WHAT YOU WILL DO: Scan the entries for lines with the word "Screen" and copy those lines.

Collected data
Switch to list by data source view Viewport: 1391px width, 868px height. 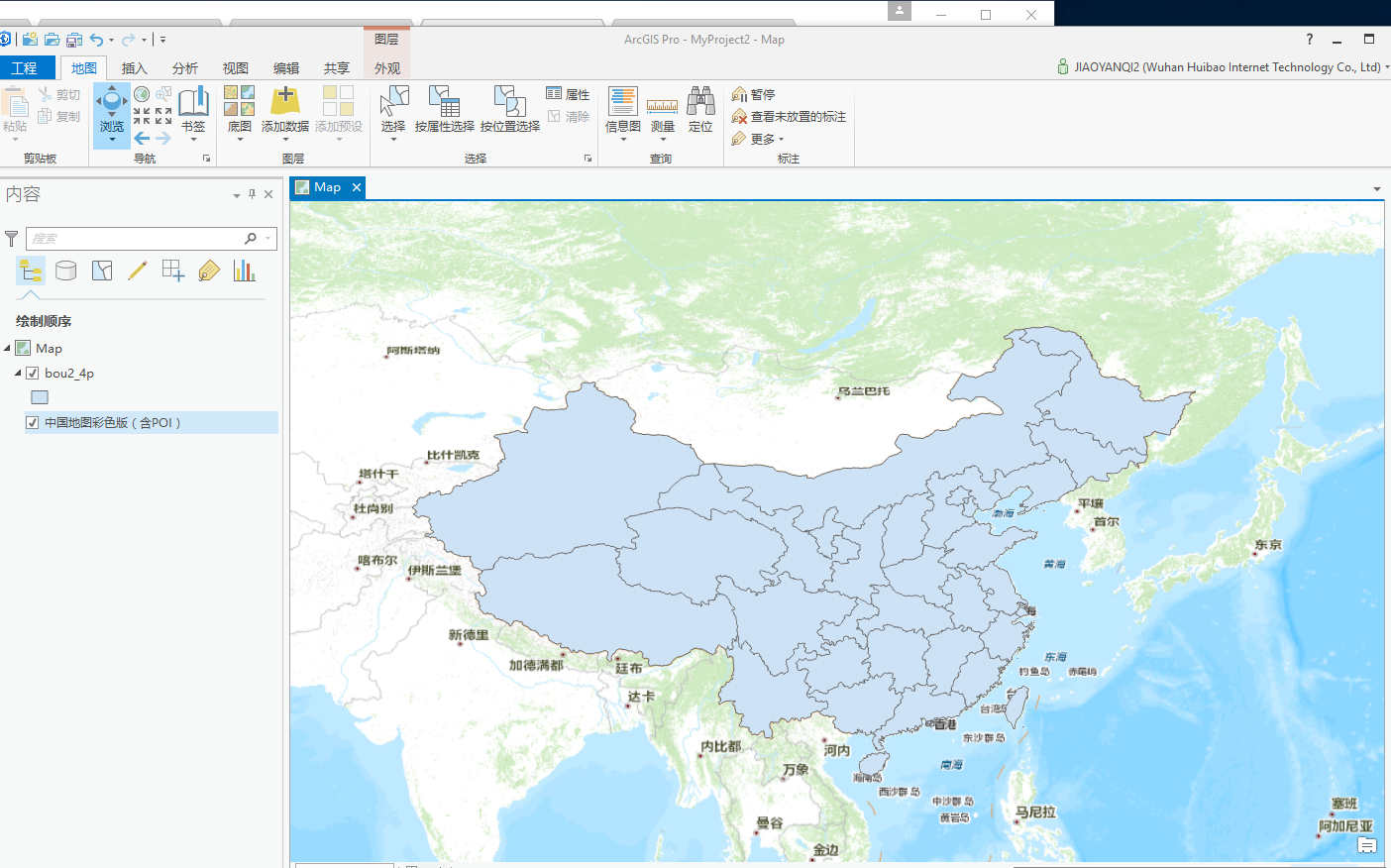[x=66, y=271]
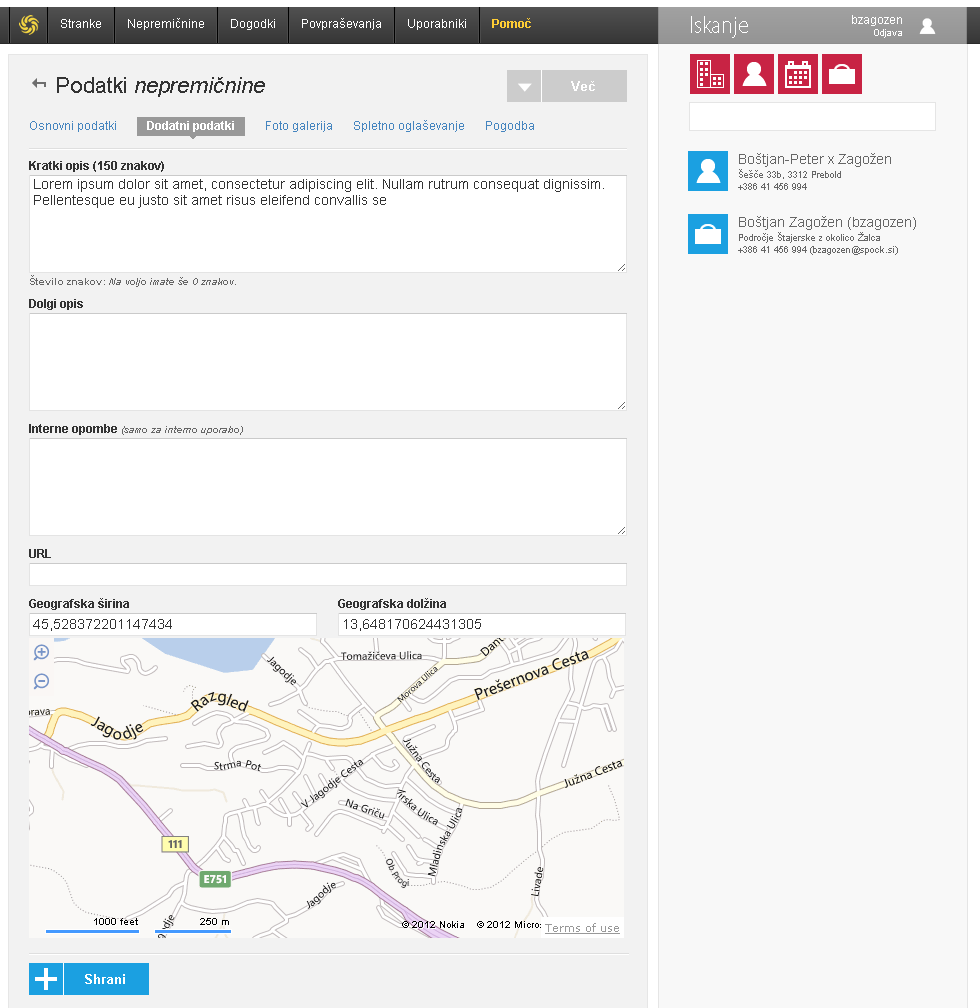Select the red briefcase search icon
980x1008 pixels.
tap(842, 75)
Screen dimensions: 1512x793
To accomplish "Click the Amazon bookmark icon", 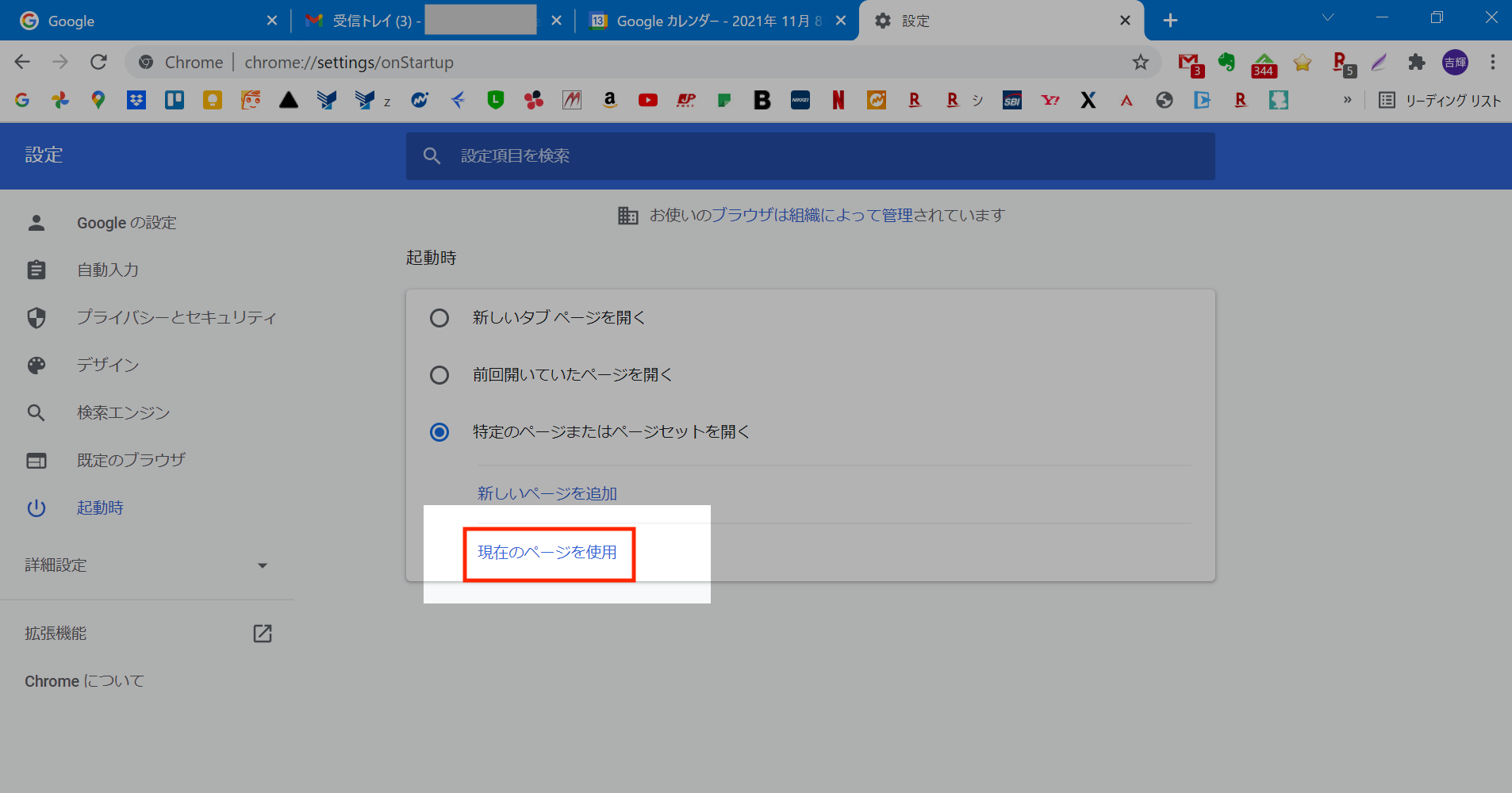I will click(x=609, y=100).
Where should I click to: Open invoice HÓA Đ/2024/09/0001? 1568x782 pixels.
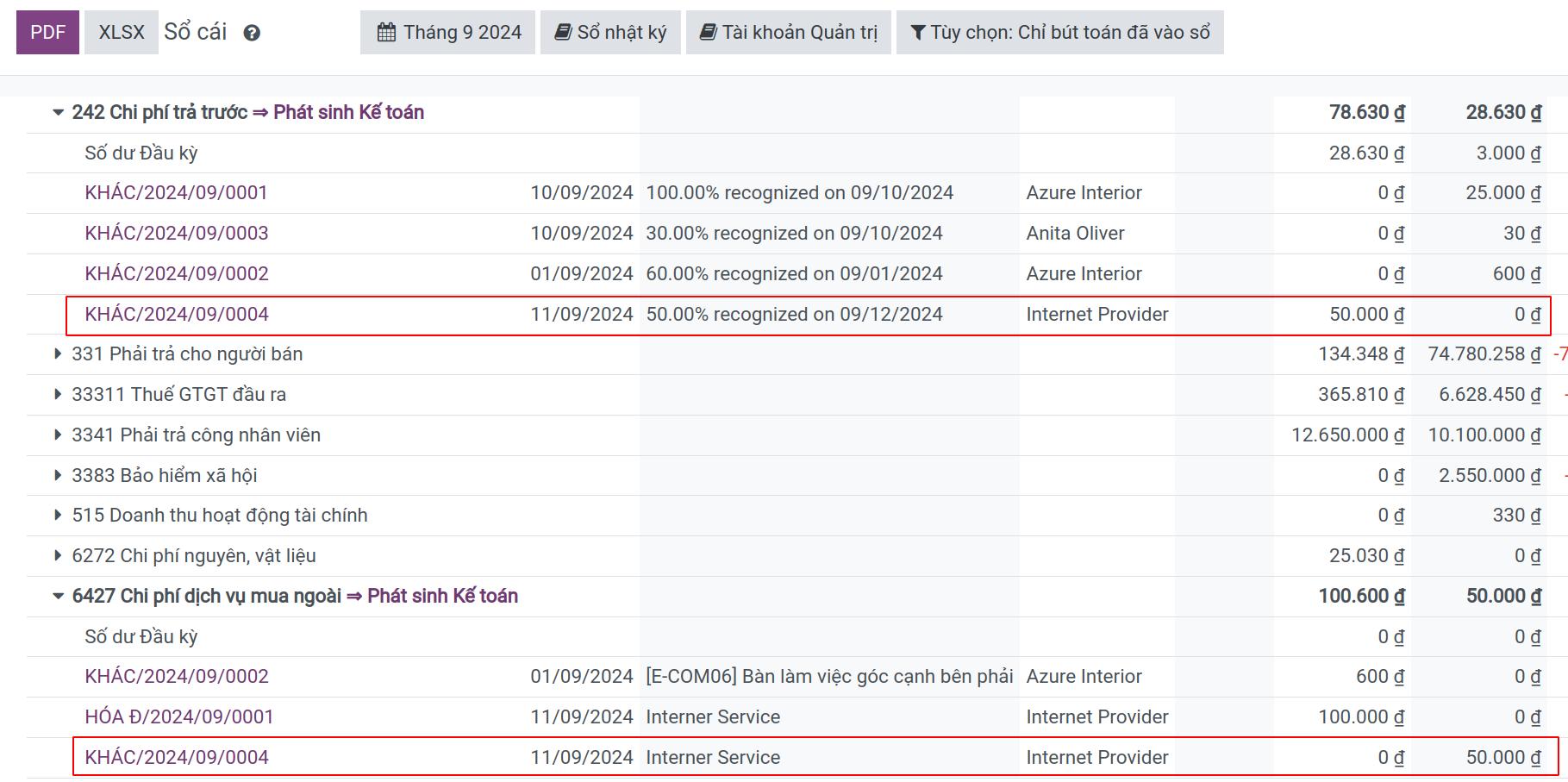coord(179,717)
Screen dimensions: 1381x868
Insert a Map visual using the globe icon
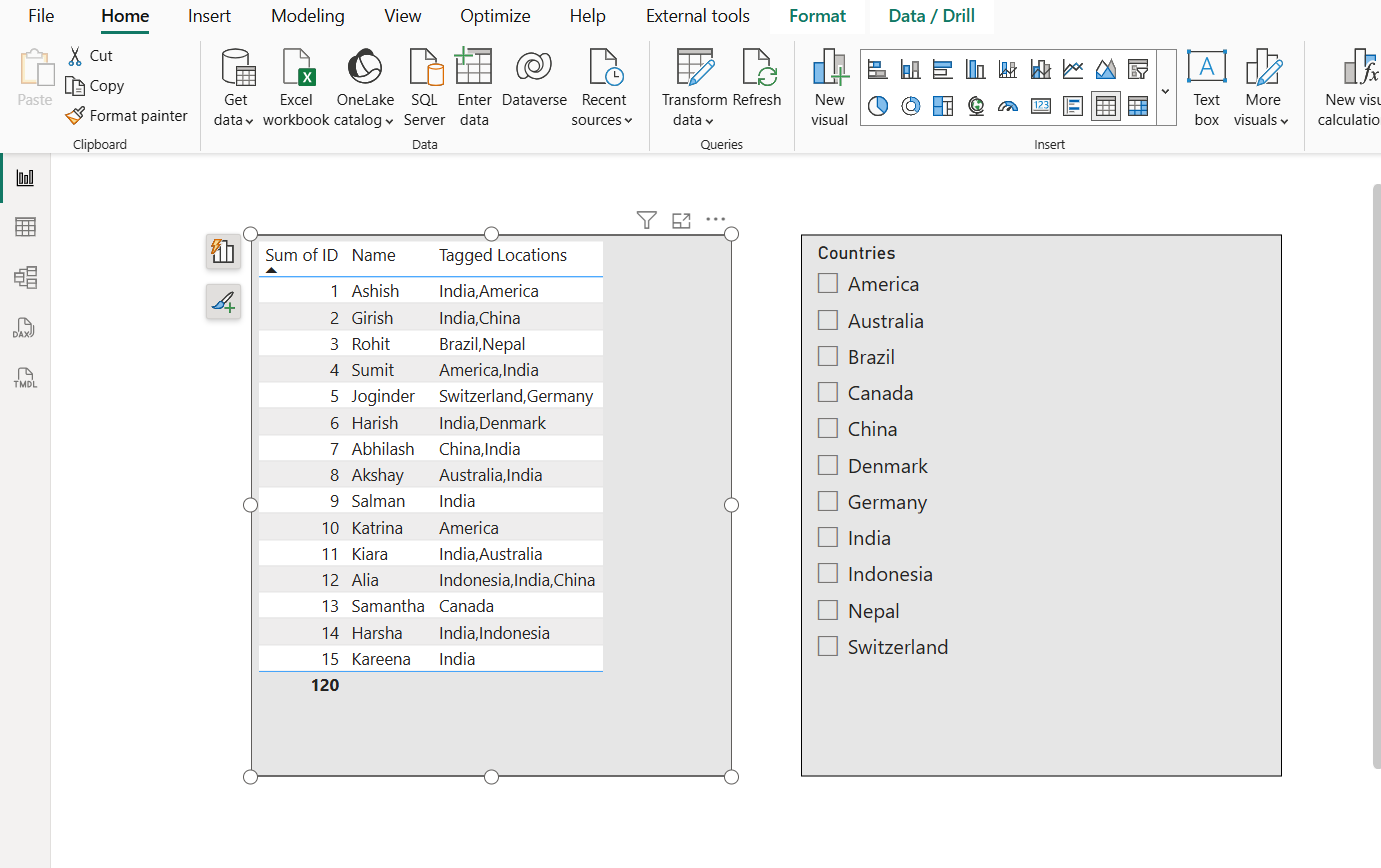(975, 105)
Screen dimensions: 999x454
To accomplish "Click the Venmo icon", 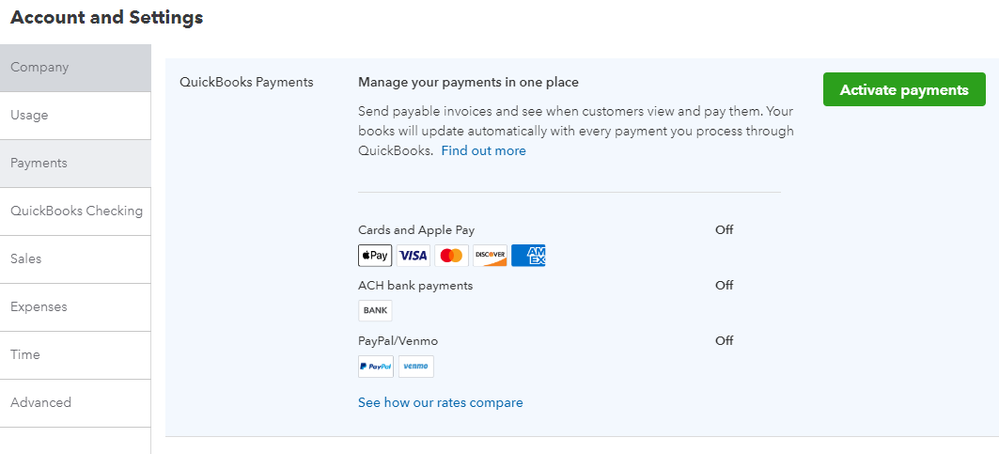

EXERCISE OUTPUT:
Screen dimensions: 1512x793
Screen dimensions: 1381x868
Screen dimensions: 999x454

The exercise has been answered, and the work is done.